*Extract*
--- start ---

You are located in service: RWTH High Performance Computing (Linux)

File Systems Overview

File Systems Overview

Introduction

Each HPC user, along with their compute project, is allocated storage space on the HPC cluster to facilitate their research and computational tasks. The cluster offers various file systems, each with its unique advantages and limitations. This page provides an overview of these storage options.

Key Points:

  • The appropriate file system for any workflow depends on the task at hand. Understanding the differences between the file systems described on this page helps with this evaluation. In addition, the decision tree below may also help in the decision process.
  • Users are primarily responsible for backing up their data. The HPC cluster is not intended as a long-term data storage solution. It is crucial to regularly backup data to avoid any potential loss.
  • Additional storage space for compute time projects can be requested by following the guidelines provided here.
  • Instructions on how to check the available quota are detailed here.

The three permanent file systems are: $HOME, $WORK, and $HPCWORK. To navigate to your personal storage space, simply use the cd command followed by the file systems’ name. For example, cd $WORK will take you to your storage space on $WORK. For a specific compute time project, use cd /home/<project-id> to access a project's space in the $HOME partition, cd /work/<project-id> for the $WORK partition, or cd /hpcwork/<project-id> for the $HPCWORK partition.

--- end ---

*Collected data*
--- start ---

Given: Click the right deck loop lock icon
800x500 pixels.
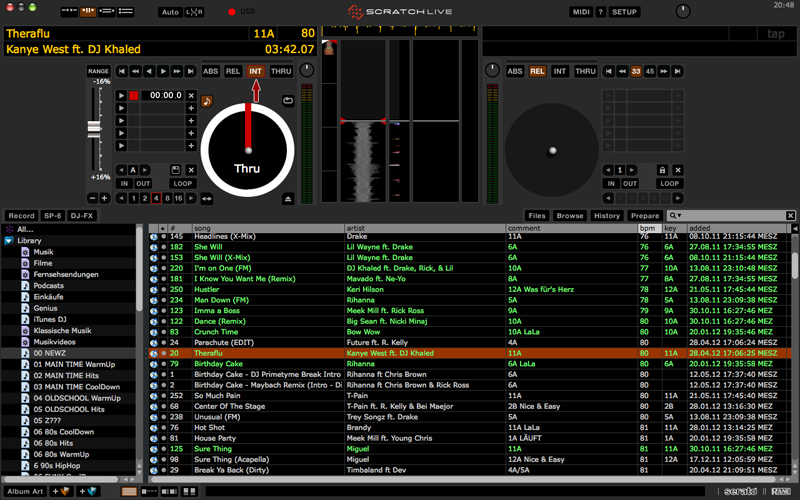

--- end ---

*Aim A*
Copy the RWTH file systems overview starting with "Introduction" and going on through "any potential loss.", replacing "decision tree" with "flowchart".
*Aim B*
Which three permanent file systems does the RWTH file systems overview name?
The listing plays no part in this work.

*Exercise solution A*
Introduction

Each HPC user, along with their compute project, is allocated storage space on the HPC cluster to facilitate their research and computational tasks. The cluster offers various file systems, each with its unique advantages and limitations. This page provides an overview of these storage options.

Key Points:

  • The appropriate file system for any workflow depends on the task at hand. Understanding the differences between the file systems described on this page helps with this evaluation. In addition, the flowchart below may also help in the decision process.
  • Users are primarily responsible for backing up their data. The HPC cluster is not intended as a long-term data storage solution. It is crucial to regularly backup data to avoid any potential loss.

*Exercise solution B*
$HOME, $WORK, and $HPCWORK.